Sunday, May 8, 2011

Move Over TSA: Make Way for the Passenger “Stun” Bracelet (w/video)

With all the grousing and grumbling over enhanced pat-downs and potentially cancer-causing scanners at airport security checkpoints, you might think the Department of Homeland Security would be investigating alternatives. According to an article at The Washington Times, officials at DHS are doing just that.

One promising technology they have “expressed great interest in” a “safety” bracelet that would be worn by all passengers from the time they board an airplane to the time they disembark.

Just to clarify, the safety is all theirs—not yours. You see the bracelet is a stun device, similar to a police Taser. It is to designed to shock the wearer silly, immobilizing him for several minutes. The stun would be effectuated by security personnel on board the flight. Try complaining that your seat doesn’t recline far enough, and you might find yourself snacking on 5,000 volts of electricity instead of stale peanuts.

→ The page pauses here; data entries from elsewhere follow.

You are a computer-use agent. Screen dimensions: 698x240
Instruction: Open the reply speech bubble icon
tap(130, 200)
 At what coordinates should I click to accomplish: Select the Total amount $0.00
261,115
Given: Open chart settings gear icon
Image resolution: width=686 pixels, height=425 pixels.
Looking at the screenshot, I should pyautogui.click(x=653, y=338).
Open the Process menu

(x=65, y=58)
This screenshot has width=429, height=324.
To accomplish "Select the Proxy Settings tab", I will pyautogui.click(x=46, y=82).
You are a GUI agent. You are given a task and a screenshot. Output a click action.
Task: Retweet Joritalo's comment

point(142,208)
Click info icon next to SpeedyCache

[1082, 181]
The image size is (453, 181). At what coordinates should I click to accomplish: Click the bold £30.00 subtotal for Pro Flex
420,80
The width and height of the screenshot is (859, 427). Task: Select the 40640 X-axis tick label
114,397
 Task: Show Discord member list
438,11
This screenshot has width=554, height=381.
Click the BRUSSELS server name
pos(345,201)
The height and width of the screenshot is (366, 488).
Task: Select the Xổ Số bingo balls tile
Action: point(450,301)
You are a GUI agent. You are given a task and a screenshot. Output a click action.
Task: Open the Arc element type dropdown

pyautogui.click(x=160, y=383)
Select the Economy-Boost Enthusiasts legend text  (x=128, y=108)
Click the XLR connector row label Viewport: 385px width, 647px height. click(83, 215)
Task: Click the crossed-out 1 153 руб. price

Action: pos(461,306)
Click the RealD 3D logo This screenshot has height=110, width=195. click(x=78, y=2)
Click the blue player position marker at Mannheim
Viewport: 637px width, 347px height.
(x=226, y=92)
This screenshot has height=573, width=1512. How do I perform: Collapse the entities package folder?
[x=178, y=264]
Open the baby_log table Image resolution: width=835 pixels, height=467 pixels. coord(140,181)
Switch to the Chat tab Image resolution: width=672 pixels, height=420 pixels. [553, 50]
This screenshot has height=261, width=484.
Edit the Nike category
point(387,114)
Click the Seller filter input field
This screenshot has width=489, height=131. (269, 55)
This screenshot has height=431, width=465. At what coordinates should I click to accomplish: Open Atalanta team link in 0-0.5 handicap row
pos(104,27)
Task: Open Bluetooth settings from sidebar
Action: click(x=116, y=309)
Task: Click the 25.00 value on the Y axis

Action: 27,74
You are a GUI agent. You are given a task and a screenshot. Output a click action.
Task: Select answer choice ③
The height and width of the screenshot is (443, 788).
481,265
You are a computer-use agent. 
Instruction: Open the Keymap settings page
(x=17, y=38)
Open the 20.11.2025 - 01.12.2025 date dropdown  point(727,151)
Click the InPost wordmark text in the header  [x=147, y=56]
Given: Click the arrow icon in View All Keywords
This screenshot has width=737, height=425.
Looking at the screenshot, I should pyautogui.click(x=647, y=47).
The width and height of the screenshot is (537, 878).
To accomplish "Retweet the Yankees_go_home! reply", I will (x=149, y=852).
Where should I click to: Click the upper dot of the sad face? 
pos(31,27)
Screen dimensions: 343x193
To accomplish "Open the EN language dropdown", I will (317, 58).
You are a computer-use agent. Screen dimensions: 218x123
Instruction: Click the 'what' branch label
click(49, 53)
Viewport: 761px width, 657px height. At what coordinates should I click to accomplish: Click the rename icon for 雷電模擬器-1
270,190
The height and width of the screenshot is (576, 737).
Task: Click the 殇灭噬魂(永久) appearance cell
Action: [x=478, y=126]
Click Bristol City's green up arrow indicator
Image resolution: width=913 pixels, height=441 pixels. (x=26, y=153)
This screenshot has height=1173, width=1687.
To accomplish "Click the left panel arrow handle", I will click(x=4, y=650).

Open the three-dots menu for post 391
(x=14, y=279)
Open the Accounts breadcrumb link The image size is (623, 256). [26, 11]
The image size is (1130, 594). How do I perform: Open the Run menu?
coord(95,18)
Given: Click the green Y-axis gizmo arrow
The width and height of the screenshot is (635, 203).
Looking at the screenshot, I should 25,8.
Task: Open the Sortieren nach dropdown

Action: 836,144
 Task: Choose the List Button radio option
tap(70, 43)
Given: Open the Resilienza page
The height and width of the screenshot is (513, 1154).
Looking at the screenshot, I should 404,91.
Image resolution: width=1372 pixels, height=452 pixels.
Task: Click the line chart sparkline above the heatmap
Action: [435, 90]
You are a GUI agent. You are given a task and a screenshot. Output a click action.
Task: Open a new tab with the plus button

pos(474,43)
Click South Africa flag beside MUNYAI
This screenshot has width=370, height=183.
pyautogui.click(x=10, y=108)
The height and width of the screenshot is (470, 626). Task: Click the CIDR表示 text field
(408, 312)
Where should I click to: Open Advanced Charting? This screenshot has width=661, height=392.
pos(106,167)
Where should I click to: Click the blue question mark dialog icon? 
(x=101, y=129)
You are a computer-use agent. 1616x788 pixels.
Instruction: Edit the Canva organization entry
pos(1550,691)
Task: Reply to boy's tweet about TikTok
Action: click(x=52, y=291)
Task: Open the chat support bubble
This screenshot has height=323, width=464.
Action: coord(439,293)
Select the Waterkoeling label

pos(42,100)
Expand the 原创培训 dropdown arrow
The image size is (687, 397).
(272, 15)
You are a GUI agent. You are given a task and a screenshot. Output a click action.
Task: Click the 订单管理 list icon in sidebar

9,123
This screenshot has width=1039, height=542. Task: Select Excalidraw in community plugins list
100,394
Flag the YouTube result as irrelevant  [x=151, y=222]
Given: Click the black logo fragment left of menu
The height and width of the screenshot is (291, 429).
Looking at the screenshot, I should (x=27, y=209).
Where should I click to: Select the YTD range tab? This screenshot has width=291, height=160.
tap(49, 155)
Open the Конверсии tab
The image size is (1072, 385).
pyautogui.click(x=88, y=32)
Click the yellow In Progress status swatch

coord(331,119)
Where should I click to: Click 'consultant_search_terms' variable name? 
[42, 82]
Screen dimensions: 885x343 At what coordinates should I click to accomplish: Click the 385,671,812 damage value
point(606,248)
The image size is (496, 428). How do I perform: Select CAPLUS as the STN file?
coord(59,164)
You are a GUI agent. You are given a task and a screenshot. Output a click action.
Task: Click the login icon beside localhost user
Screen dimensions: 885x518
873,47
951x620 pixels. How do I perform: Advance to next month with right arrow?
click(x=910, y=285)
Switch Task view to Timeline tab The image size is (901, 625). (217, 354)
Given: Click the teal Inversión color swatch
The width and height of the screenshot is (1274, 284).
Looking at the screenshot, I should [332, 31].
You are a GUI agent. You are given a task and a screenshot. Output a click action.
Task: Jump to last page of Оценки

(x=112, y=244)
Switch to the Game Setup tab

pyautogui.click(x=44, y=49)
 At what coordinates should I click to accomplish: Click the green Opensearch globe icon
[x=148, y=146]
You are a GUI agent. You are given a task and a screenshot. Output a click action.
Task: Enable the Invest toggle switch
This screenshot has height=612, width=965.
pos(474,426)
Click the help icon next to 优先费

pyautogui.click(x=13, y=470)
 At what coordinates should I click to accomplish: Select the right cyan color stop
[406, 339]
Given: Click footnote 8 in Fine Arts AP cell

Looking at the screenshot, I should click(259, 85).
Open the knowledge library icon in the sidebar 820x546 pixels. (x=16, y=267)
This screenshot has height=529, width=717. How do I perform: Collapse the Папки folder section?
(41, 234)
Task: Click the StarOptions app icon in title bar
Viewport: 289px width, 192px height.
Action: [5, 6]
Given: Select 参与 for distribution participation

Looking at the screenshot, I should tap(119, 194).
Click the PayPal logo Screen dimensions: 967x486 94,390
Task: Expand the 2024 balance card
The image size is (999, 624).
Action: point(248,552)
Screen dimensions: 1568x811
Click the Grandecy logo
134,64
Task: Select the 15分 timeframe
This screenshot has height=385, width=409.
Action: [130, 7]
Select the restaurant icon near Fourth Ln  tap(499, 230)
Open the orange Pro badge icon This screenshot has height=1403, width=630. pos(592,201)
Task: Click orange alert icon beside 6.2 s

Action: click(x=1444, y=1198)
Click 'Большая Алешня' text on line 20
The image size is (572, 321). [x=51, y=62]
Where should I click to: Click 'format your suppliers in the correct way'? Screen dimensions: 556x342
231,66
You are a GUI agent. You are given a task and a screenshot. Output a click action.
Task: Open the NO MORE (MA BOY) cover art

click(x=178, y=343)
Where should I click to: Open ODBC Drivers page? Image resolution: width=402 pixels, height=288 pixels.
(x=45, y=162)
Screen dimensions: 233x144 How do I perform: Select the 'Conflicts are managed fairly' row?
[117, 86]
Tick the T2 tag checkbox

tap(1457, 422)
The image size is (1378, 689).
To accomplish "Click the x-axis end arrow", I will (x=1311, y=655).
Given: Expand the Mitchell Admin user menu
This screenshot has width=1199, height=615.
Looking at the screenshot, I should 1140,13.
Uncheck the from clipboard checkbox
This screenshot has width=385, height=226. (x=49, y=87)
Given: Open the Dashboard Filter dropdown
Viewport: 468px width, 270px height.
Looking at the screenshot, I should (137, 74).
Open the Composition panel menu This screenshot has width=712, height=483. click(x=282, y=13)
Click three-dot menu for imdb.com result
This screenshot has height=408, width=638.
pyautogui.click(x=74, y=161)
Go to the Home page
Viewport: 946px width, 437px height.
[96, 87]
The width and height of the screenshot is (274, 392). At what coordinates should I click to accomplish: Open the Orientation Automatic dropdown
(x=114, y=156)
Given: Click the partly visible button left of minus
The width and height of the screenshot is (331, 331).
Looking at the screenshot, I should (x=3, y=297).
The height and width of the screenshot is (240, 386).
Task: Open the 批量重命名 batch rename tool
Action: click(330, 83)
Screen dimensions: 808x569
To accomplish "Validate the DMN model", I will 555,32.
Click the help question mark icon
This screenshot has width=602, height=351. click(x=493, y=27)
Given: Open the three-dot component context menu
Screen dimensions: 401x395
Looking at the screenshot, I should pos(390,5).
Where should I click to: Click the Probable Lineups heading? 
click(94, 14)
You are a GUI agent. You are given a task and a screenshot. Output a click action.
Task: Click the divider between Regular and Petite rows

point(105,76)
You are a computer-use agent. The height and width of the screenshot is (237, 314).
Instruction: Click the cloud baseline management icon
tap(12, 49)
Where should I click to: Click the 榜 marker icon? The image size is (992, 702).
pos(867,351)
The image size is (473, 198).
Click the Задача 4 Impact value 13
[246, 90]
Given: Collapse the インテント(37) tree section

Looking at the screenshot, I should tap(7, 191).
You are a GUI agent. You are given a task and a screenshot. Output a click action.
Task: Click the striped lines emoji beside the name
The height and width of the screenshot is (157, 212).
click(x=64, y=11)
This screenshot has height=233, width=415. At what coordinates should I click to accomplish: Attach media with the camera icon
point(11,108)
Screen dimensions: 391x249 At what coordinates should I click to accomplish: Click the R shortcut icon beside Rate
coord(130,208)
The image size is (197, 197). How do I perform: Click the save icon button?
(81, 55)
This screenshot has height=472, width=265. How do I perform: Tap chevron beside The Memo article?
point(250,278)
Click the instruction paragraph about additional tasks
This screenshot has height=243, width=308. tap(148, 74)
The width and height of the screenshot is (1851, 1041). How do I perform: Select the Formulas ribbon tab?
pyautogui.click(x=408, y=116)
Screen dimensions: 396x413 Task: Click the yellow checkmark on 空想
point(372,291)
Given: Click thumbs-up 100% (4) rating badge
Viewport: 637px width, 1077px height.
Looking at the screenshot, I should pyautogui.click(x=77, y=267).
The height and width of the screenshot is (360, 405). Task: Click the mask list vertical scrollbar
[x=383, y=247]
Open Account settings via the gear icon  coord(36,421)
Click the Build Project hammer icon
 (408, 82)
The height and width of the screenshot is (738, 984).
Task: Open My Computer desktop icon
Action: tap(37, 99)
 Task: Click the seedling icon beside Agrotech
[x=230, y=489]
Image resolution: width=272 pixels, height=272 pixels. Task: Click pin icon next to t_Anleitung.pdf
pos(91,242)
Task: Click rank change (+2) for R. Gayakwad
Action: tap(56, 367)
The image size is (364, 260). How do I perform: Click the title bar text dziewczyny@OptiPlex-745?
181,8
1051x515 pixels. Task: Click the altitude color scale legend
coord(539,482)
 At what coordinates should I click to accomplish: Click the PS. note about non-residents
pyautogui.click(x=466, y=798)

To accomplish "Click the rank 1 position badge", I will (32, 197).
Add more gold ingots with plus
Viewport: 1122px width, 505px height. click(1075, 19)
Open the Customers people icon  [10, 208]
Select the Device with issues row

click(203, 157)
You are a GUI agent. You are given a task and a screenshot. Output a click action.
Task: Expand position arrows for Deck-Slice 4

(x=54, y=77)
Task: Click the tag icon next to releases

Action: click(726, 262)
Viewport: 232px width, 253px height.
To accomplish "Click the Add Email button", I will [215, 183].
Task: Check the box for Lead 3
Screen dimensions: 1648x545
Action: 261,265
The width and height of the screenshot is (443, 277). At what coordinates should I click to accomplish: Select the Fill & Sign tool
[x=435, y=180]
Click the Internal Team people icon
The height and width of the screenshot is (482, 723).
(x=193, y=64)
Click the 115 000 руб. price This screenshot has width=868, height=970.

The bracelet, which would take the place of a boarding pass, would contain personal information about the traveler and GPS tracking software to monitor his whereabouts as well as that of his luggage. The EMD Safety Bracelet, as this technological wonder is known, may be cutting-edge 2011 but it feels like 1984 all over again.

As the following educational video illustrates, EMD stands for Electro-Muscular Disruption. That’s more government speak for “we can paralyze you for several minutes.”
So how serious is the government about acquiring the technology? Perhaps this will provide some indication. Correspondence between the inventor of the device and Paul S. Ruwaldt of DHS’s Science and Technology Directorate, Office of Research and Development, appears to have been scrubbed from the Internet. A link to the letters in the Times article and an article at Prison Planet both result in a 404 error, “The page cannot be found.” A video by Lamperd Less Lethal, Inc., the manufacturer of the EMD Safety Bracelet, has also been removed.

Fortunately, the Times article provides a one-sentence quote from a letter by Ruwaldt as an artifact. That sentence, which states “it isconceivable to envision a use [of the EMD bracelet] to improve air security, on passenger planes,” speaks volumes.